**Work item:**
Repeat every record exactly as given.

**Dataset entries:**
+---+

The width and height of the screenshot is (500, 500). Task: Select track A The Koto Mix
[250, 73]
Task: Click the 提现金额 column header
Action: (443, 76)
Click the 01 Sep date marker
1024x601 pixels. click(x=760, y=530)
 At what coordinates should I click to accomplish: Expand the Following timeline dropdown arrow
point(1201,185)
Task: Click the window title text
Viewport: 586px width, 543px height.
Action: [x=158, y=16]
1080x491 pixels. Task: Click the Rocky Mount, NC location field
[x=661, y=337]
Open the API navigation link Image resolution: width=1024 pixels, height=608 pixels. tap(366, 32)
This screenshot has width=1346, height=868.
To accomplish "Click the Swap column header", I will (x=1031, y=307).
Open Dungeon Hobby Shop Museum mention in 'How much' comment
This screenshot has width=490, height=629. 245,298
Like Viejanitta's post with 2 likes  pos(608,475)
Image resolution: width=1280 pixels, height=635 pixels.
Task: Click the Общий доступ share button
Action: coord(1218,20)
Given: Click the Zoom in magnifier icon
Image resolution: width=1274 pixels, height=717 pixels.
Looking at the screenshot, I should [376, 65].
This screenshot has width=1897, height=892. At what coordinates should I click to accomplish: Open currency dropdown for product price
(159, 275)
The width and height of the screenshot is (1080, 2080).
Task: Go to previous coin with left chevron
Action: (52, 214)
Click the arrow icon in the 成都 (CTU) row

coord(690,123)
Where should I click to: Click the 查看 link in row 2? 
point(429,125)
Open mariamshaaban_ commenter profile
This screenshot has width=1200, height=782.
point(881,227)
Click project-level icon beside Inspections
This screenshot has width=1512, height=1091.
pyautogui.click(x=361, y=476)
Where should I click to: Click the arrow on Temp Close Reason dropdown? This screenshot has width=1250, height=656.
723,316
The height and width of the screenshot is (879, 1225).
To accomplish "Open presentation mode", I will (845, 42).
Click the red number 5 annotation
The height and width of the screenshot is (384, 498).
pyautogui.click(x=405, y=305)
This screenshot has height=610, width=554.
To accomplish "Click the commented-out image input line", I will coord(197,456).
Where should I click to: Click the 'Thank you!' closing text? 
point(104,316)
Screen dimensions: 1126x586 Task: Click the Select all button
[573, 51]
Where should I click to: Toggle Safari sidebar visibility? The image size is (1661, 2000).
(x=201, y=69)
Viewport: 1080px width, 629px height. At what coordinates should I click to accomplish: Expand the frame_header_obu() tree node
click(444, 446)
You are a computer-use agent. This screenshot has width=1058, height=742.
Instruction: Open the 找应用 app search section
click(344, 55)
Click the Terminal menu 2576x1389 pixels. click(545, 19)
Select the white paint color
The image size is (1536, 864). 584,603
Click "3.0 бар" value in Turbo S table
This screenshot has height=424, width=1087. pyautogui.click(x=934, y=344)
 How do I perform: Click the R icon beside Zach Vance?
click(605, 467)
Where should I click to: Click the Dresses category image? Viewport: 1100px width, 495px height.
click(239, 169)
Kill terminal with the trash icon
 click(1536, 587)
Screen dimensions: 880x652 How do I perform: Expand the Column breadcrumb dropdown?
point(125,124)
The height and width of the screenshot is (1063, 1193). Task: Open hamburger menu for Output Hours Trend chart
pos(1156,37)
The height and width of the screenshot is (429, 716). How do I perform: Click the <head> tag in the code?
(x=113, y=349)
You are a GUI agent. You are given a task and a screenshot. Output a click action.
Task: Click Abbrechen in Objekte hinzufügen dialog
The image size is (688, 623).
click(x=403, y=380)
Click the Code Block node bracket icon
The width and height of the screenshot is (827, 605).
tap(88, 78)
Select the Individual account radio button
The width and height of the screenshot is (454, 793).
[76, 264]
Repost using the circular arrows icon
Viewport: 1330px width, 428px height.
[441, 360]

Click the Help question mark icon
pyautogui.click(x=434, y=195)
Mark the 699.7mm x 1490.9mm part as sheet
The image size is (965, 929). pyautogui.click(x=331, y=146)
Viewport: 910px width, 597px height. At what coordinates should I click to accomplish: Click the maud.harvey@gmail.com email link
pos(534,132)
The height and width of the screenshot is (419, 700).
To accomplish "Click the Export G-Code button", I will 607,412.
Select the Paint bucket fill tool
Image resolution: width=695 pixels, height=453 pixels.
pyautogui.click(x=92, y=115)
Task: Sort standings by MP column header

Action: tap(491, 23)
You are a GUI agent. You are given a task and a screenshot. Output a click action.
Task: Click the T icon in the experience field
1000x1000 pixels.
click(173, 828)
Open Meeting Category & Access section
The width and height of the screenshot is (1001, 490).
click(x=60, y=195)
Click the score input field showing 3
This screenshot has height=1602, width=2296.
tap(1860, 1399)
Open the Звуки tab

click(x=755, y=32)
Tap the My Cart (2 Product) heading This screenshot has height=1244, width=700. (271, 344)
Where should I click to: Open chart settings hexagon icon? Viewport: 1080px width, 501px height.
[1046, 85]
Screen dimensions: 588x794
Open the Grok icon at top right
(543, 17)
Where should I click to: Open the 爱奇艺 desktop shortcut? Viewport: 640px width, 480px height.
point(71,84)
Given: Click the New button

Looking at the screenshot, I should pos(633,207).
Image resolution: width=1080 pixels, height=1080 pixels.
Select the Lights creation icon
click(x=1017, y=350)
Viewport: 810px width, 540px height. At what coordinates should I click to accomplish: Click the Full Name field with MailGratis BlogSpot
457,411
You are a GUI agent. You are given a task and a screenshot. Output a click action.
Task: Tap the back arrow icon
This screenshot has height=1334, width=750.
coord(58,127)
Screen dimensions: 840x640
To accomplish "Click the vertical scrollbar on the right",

+---+

**Finished exercise:**
The width and height of the screenshot is (500, 500). Task: Select track A The Koto Mix
[250, 73]
Task: Click the 提现金额 column header
Action: (443, 76)
Click the 01 Sep date marker
1024x601 pixels. click(x=760, y=530)
 At what coordinates should I click to accomplish: Expand the Following timeline dropdown arrow
point(1201,185)
Task: Click the window title text
Viewport: 586px width, 543px height.
Action: [x=158, y=16]
1080x491 pixels. Task: Click the Rocky Mount, NC location field
[x=661, y=337]
Open the API navigation link Image resolution: width=1024 pixels, height=608 pixels. tap(366, 32)
This screenshot has width=1346, height=868.
To accomplish "Click the Swap column header", I will (x=1031, y=307).
Open Dungeon Hobby Shop Museum mention in 'How much' comment
This screenshot has width=490, height=629. 245,298
Like Viejanitta's post with 2 likes  pos(608,475)
Image resolution: width=1280 pixels, height=635 pixels.
Task: Click the Общий доступ share button
Action: coord(1218,20)
Given: Click the Zoom in magnifier icon
Image resolution: width=1274 pixels, height=717 pixels.
Looking at the screenshot, I should [376, 65].
This screenshot has width=1897, height=892. At what coordinates should I click to accomplish: Open currency dropdown for product price
(159, 275)
The width and height of the screenshot is (1080, 2080).
Task: Go to previous coin with left chevron
Action: (52, 214)
Click the arrow icon in the 成都 (CTU) row

coord(690,123)
Where should I click to: Click the 查看 link in row 2? 
point(429,125)
Open mariamshaaban_ commenter profile
This screenshot has width=1200, height=782.
point(881,227)
Click project-level icon beside Inspections
This screenshot has width=1512, height=1091.
pyautogui.click(x=361, y=476)
Where should I click to: Click the arrow on Temp Close Reason dropdown? This screenshot has width=1250, height=656.
723,316
The height and width of the screenshot is (879, 1225).
To accomplish "Open presentation mode", I will (845, 42).
Click the red number 5 annotation
The height and width of the screenshot is (384, 498).
pyautogui.click(x=405, y=305)
This screenshot has height=610, width=554.
To accomplish "Click the commented-out image input line", I will coord(197,456).
Where should I click to: Click the 'Thank you!' closing text? 
point(104,316)
Screen dimensions: 1126x586 Task: Click the Select all button
[573, 51]
Where should I click to: Toggle Safari sidebar visibility? The image size is (1661, 2000).
(x=201, y=69)
Viewport: 1080px width, 629px height. At what coordinates should I click to accomplish: Expand the frame_header_obu() tree node
click(444, 446)
You are a computer-use agent. This screenshot has width=1058, height=742.
Instruction: Open the 找应用 app search section
click(344, 55)
Click the Terminal menu 2576x1389 pixels. click(545, 19)
Select the white paint color
The image size is (1536, 864). 584,603
Click "3.0 бар" value in Turbo S table
This screenshot has height=424, width=1087. pyautogui.click(x=934, y=344)
 How do I perform: Click the R icon beside Zach Vance?
click(605, 467)
Where should I click to: Click the Dresses category image? Viewport: 1100px width, 495px height.
click(239, 169)
Kill terminal with the trash icon
 click(1536, 587)
Screen dimensions: 880x652 How do I perform: Expand the Column breadcrumb dropdown?
point(125,124)
The height and width of the screenshot is (1063, 1193). Task: Open hamburger menu for Output Hours Trend chart
pos(1156,37)
The height and width of the screenshot is (429, 716). How do I perform: Click the <head> tag in the code?
(x=113, y=349)
You are a GUI agent. You are given a task and a screenshot. Output a click action.
Task: Click Abbrechen in Objekte hinzufügen dialog
The image size is (688, 623).
click(x=403, y=380)
Click the Code Block node bracket icon
The width and height of the screenshot is (827, 605).
tap(88, 78)
Select the Individual account radio button
The width and height of the screenshot is (454, 793).
[76, 264]
Repost using the circular arrows icon
Viewport: 1330px width, 428px height.
[441, 360]

Click the Help question mark icon
pyautogui.click(x=434, y=195)
Mark the 699.7mm x 1490.9mm part as sheet
The image size is (965, 929). pyautogui.click(x=331, y=146)
Viewport: 910px width, 597px height. At what coordinates should I click to accomplish: Click the maud.harvey@gmail.com email link
pos(534,132)
The height and width of the screenshot is (419, 700).
To accomplish "Click the Export G-Code button", I will 607,412.
Select the Paint bucket fill tool
Image resolution: width=695 pixels, height=453 pixels.
pyautogui.click(x=92, y=115)
Task: Sort standings by MP column header

Action: tap(491, 23)
You are a GUI agent. You are given a task and a screenshot. Output a click action.
Task: Click the T icon in the experience field
1000x1000 pixels.
click(173, 828)
Open Meeting Category & Access section
The width and height of the screenshot is (1001, 490).
click(x=60, y=195)
Click the score input field showing 3
This screenshot has height=1602, width=2296.
tap(1860, 1399)
Open the Звуки tab

click(x=755, y=32)
Tap the My Cart (2 Product) heading This screenshot has height=1244, width=700. (271, 344)
Where should I click to: Open chart settings hexagon icon? Viewport: 1080px width, 501px height.
[1046, 85]
Screen dimensions: 588x794
Open the Grok icon at top right
(543, 17)
Where should I click to: Open the 爱奇艺 desktop shortcut? Viewport: 640px width, 480px height.
point(71,84)
Given: Click the New button

Looking at the screenshot, I should pos(633,207).
Image resolution: width=1080 pixels, height=1080 pixels.
Select the Lights creation icon
click(x=1017, y=350)
Viewport: 810px width, 540px height. At what coordinates should I click to accomplish: Click the Full Name field with MailGratis BlogSpot
457,411
You are a GUI agent. You are given a task and a screenshot. Output a click action.
Task: Tap the back arrow icon
This screenshot has height=1334, width=750.
coord(58,127)
Screen dimensions: 840x640
To accomplish "Click the vertical scrollbar on the right",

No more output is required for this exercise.